I recently got the idea of writing a book about Company B, 35th Alabama Infantry which was organized out of the younger LaGrange Military Academy Cadets. The older cadets had left as soon as the war began to join other units. So far I have counted 114 members of Company B. Of those 36 were cadets, the superintendent of the college became the captain, and the fifer was a slave that was owned by the college. One was a student of 16 years old, one was a saddle maker, one a plasterer, one a steam boat pilot, and the rest were farmers.
This regiment first saw action at the Battle of Corinth where they were severely cut up on the first day along the railroad a mile west of town. The next day they were engaged near Battery Robinette alongside the 2nd Texas Infantry. They were engaged at Baton Rouge, Champion's Hill, and saw action during the Vicksburg Campaign. During the Atlanta Campaign they heroically charged the enemy at Peachtree Creek and engaged a Federal regiment in hand to hand combat. They fought at Decatur, lost heavily at Franklin, Nashville, and then Bentonville.
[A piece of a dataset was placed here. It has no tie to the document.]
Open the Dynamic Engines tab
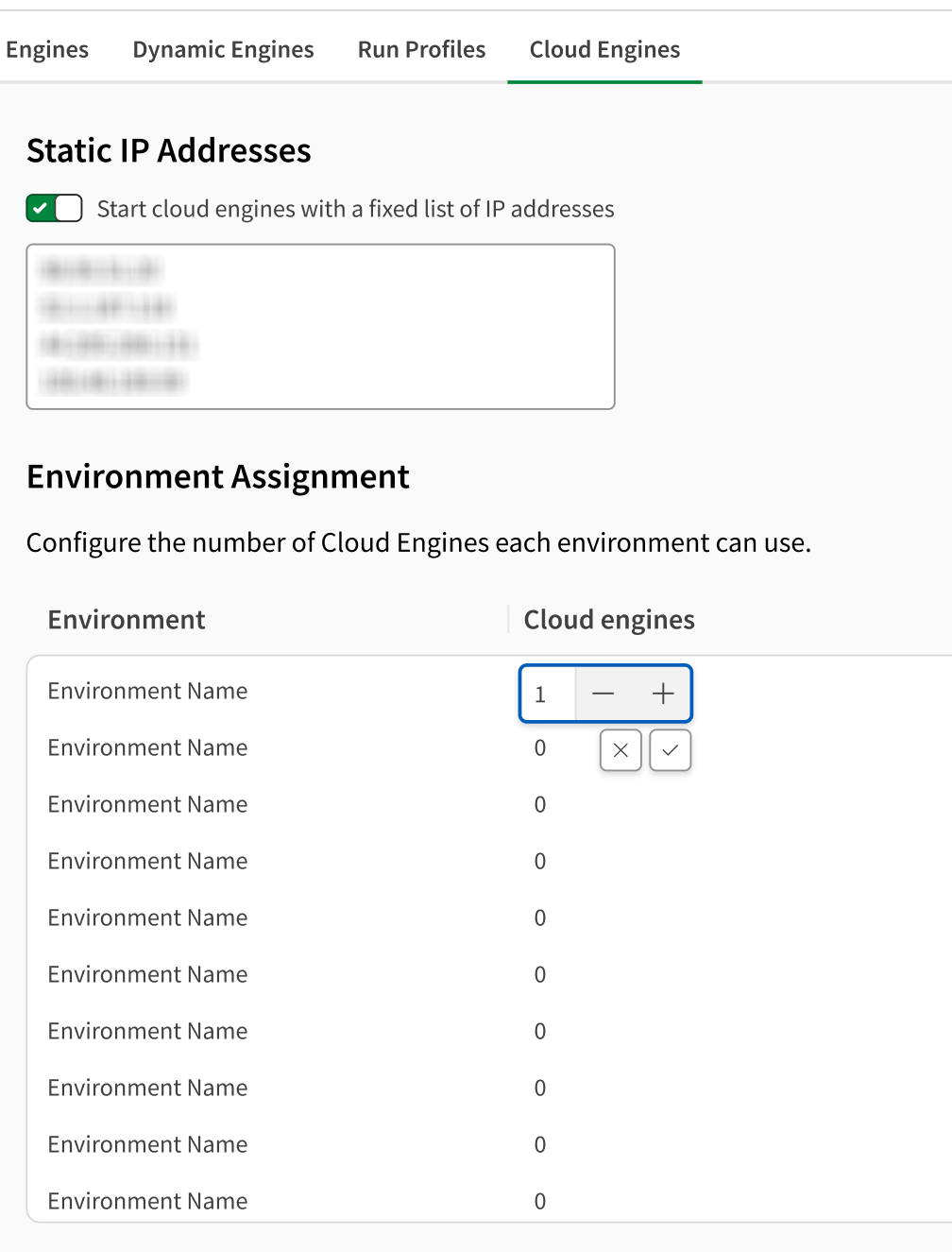 point(223,49)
Rick Reeves Print of Company B Charging at Peachtree Creek
The records are far from complete making research very difficult, but I have learned a great deal about this company. The roster shows only 8 of the 114 to be killed in action which is a very low number for the severe action they saw. It shows 25 wounded, 14 captured, 11 deserted, 16 died of unknown causes, 5 were transferred, and 2 discharged. This would make the total of 81 casualties out of 114. This we know is inaccurate because of a letter written by Corporal Joseph Nicholas Thompson that stated there were 24 present at Decatur and the unit suffered 22 casualties in the battle. They moved on to Nashville with 6 men, the 2 not wounded and the 4 slightly wounded but able to remain in the ranks. One of these men was wounded at Nashville and 3 were captured.
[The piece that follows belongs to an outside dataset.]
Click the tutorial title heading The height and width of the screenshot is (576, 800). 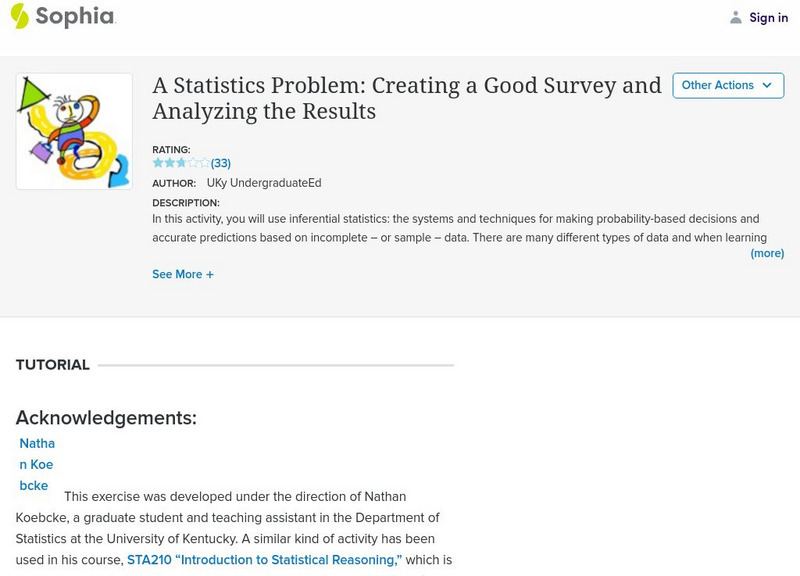coord(406,98)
This was truly a tragic company with many sad stories to tell. Not to give away too much of the book I will give a few brief examples. Dee Green was the color bearer in the painting above by Rick Reeves. He was shot in the knee during the action and lost his leg. He had married Bob Wheeler's sister shortly before this battle. Bob was immediately elected to carry the colors now that his brother-in-law was disabled. Bob went to Franklin and was killed. Bob's father and Dee traveled to Franklin following the war and brought Bob and the other members of Company B back to Tuscumbia and buried them in Oakwood Cemetery. Can you imagine going and retrieving the body of your son in a wagon and bringing it home over a hundred miles.
Sam Stewart was the captain of Company B at Franklin and was killed at the age of 23. He rests in the Confederate Cemetery there today. I have a grandfather and uncle on my dad's side that was in the regiment. The uncle died in service of unknown causes. I have a uncle on my mom's side that deserted to the Federal army and was ordered to remain north of the Ohio River. I thought it a horrible thing that he deserted his country, but then I learned he had a club foot. I can't imagine a man with a club foot serving in an infantry regiment. One volunteer that served was 14 year old Felix Sherrod. One soldier died of chronic diarrhea and sadly he had a brother too young to fight that died of disease while at home. The stories go on and on and hopefully I can do a descent job bringing their memories back to life.